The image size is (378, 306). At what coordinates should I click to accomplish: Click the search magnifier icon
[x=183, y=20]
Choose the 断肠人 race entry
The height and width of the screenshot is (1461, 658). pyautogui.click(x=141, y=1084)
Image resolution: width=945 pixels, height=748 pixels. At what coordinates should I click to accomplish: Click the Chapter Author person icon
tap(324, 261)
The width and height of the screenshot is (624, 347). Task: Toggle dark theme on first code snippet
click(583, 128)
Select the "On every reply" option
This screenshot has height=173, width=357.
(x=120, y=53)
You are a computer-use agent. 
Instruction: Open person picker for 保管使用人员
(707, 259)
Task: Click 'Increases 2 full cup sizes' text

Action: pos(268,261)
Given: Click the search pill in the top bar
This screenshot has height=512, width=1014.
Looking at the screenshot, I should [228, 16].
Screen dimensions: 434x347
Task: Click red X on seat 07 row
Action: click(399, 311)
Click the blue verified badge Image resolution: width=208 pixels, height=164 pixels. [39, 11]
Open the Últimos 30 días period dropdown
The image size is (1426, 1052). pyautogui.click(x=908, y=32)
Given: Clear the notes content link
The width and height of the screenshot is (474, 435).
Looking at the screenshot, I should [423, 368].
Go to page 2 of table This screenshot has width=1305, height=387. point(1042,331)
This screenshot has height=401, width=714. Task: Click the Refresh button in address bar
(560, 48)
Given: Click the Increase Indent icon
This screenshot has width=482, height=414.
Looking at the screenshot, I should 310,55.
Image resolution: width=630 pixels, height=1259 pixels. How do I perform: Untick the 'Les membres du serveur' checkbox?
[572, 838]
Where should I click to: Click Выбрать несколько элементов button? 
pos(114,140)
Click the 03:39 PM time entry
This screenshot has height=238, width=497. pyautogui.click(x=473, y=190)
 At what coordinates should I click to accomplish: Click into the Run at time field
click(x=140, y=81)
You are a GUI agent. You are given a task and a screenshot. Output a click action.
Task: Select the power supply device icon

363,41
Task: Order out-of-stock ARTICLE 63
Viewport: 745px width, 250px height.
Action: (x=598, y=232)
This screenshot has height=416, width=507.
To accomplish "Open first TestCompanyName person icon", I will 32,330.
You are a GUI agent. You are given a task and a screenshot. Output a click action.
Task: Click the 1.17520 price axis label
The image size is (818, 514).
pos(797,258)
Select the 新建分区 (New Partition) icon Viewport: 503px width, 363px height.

Required action:
Every entry above should be retyped exactly as shown.

Written reply:
The image size is (378, 306). At what coordinates should I click to accomplish: Click the search magnifier icon
[x=183, y=20]
Choose the 断肠人 race entry
The height and width of the screenshot is (1461, 658). pyautogui.click(x=141, y=1084)
Image resolution: width=945 pixels, height=748 pixels. At what coordinates should I click to accomplish: Click the Chapter Author person icon
tap(324, 261)
The width and height of the screenshot is (624, 347). Task: Toggle dark theme on first code snippet
click(583, 128)
Select the "On every reply" option
This screenshot has height=173, width=357.
(x=120, y=53)
You are a computer-use agent. 
Instruction: Open person picker for 保管使用人员
(707, 259)
Task: Click 'Increases 2 full cup sizes' text

Action: pos(268,261)
Given: Click the search pill in the top bar
This screenshot has height=512, width=1014.
Looking at the screenshot, I should [228, 16].
Screen dimensions: 434x347
Task: Click red X on seat 07 row
Action: click(399, 311)
Click the blue verified badge Image resolution: width=208 pixels, height=164 pixels. [39, 11]
Open the Últimos 30 días period dropdown
The image size is (1426, 1052). pyautogui.click(x=908, y=32)
Given: Clear the notes content link
The width and height of the screenshot is (474, 435).
Looking at the screenshot, I should [423, 368].
Go to page 2 of table This screenshot has width=1305, height=387. point(1042,331)
This screenshot has height=401, width=714. Task: Click the Refresh button in address bar
(560, 48)
Given: Click the Increase Indent icon
This screenshot has width=482, height=414.
Looking at the screenshot, I should 310,55.
Image resolution: width=630 pixels, height=1259 pixels. How do I perform: Untick the 'Les membres du serveur' checkbox?
[572, 838]
Where should I click to: Click Выбрать несколько элементов button? 
pos(114,140)
Click the 03:39 PM time entry
This screenshot has height=238, width=497. pyautogui.click(x=473, y=190)
 At what coordinates should I click to accomplish: Click into the Run at time field
click(x=140, y=81)
You are a GUI agent. You are given a task and a screenshot. Output a click action.
Task: Select the power supply device icon

363,41
Task: Order out-of-stock ARTICLE 63
Viewport: 745px width, 250px height.
Action: (x=598, y=232)
This screenshot has height=416, width=507.
To accomplish "Open first TestCompanyName person icon", I will 32,330.
You are a GUI agent. You are given a task and a screenshot. Output a click action.
Task: Click the 1.17520 price axis label
The image size is (818, 514).
pos(797,258)
Select the 新建分区 (New Partition) icon Viewport: 503px width, 363px height.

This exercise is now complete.